Work to be completed
Change "agent" to "assistant" in the part that opens with the line containing "You are a GUI" and closes with the line containing "Task: Click on", and give those lines back with nothing else altered.

-------- Supplied records

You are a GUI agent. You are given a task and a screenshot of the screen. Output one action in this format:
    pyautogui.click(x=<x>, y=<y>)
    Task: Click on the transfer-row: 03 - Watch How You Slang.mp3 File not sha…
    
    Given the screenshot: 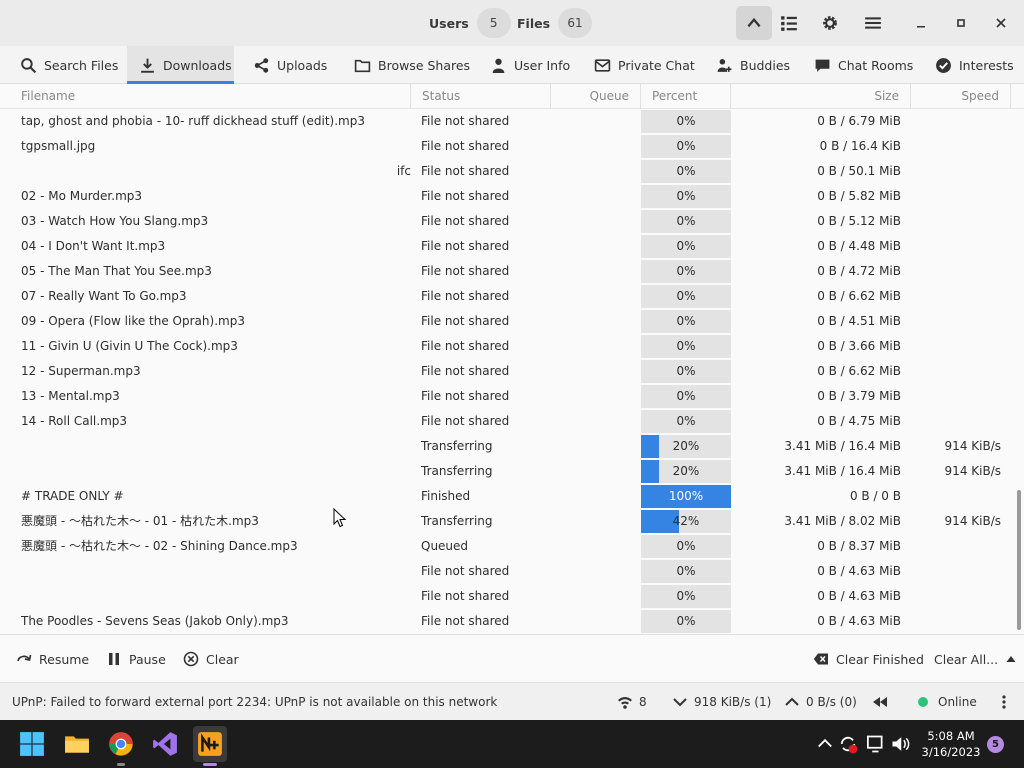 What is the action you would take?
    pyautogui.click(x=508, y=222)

----------------
-------- Supplied records

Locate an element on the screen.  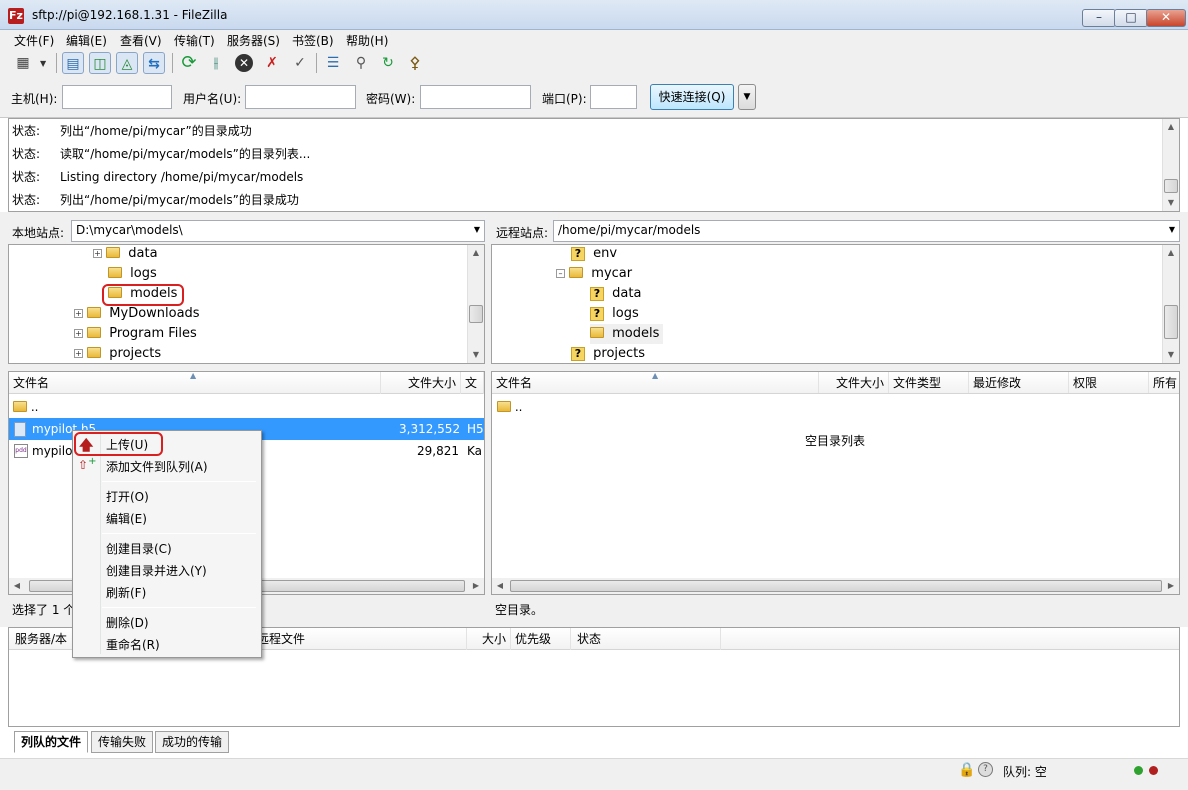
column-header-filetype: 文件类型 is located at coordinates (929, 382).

----------------

Exercise result
You are a GUI assistant. You are given a task and a screenshot of the screen. Output one action in this format:
    pyautogui.click(x=<x>, y=<y>)
    Task: Click on the transfer-row: 03 - Watch How You Slang.mp3 File not sha…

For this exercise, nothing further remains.